Погодин успокоил меня:

— Хорошо… Я подумаю, кое о чем разузнаю. Тебя я потом обо всем извещу. Наверно, все будет хорошо. Ты не унывай.

Уже совсем другим — успокоенным и окрыленным новыми надеждами — ушел я от Погодина. И едва вышел за ограду усадьбы, как меня нагнал какой-то человек с довольно большим свертком в руках.

— Это тебе от Михаила Ивановича, — сказал он, передавая мне сверток, и быстро ушел обратно.

Все произошло так неожиданно, что я не успел даже поблагодарить.

А благодарить было за что: в свертке оказалось целое богатство, обладать которым я мог разве только во сие.

Михаил Иванович подарил мне темно-синий костюм, а также сапоги.

Все это было сшито из самого хорошего материала и почти совсем не ношено. Правда, костюм и сапоги, как и следовало ожидать, оказались для меня великоваты, но это уже совершенный пустяк, на который редко кто обращал внимание.

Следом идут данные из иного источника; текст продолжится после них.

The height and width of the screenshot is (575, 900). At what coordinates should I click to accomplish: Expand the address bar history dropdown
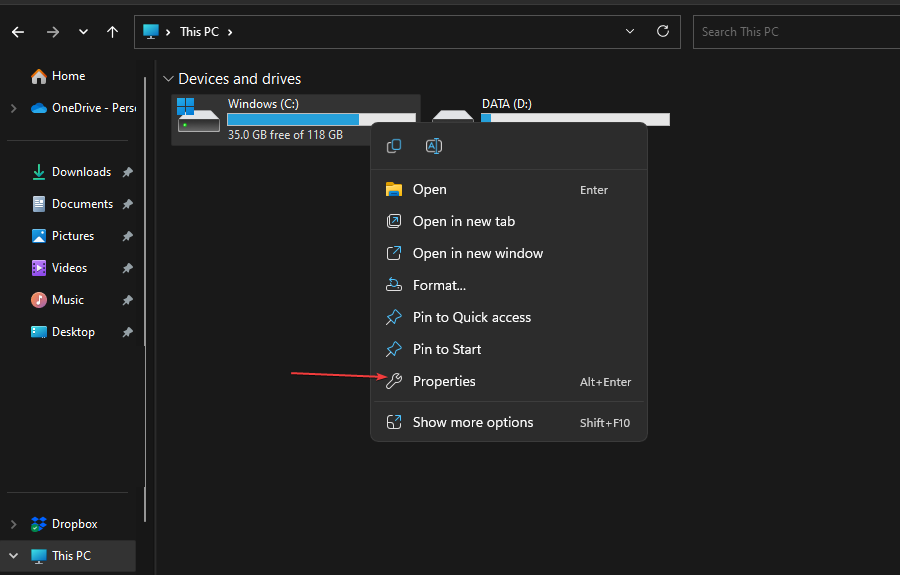pyautogui.click(x=630, y=32)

Когда в деревне узнали о погодинском подарке, когда я надел на себя только что полученные брюки, сапоги и пиджак, все, в том числе и мои друзья «лунатики», пришли в крайнее изумление.

— Ну, брат, и везет же тебе! — с явной завистью говорили мои однодеревенцы.


После того как у меня появились столь дорогие сапоги, моему отцу пришлось разориться на целых три рубля: в погодинских сапогах нельзя было ходить по грязным дорогам, поэтому-то мой отец купил мне в Павлинове новые, первые в моей жизни калоши, которые уже сами по себе своим необыкновенно ярким блеском могли свести с ума любого мальчишку.

И когда я однажды прошел по деревне в полном своем наряде, какая-то баба, восхищенная всем, во что я был одет, громко сказала мне вслед:

— Ну прямо как барин какой!..

«ПРОСЬБА СОЛДАТА»

1

С войной резко увеличилось в нашей волости количество выписываемых газет. Всех названий я даже и не припомню. В большом ходу была газета «Русское слово». Но, кроме нее, выписывали и «Утро России», и «Новое время», и «Русские новости», и «Биржевые новости», и многие другие. Наш осельский поп отец Евгений получал «Колокол» («Колокол», конечно, совсем непохожий на герценовский!) Были охотники и на «Газету-копейку».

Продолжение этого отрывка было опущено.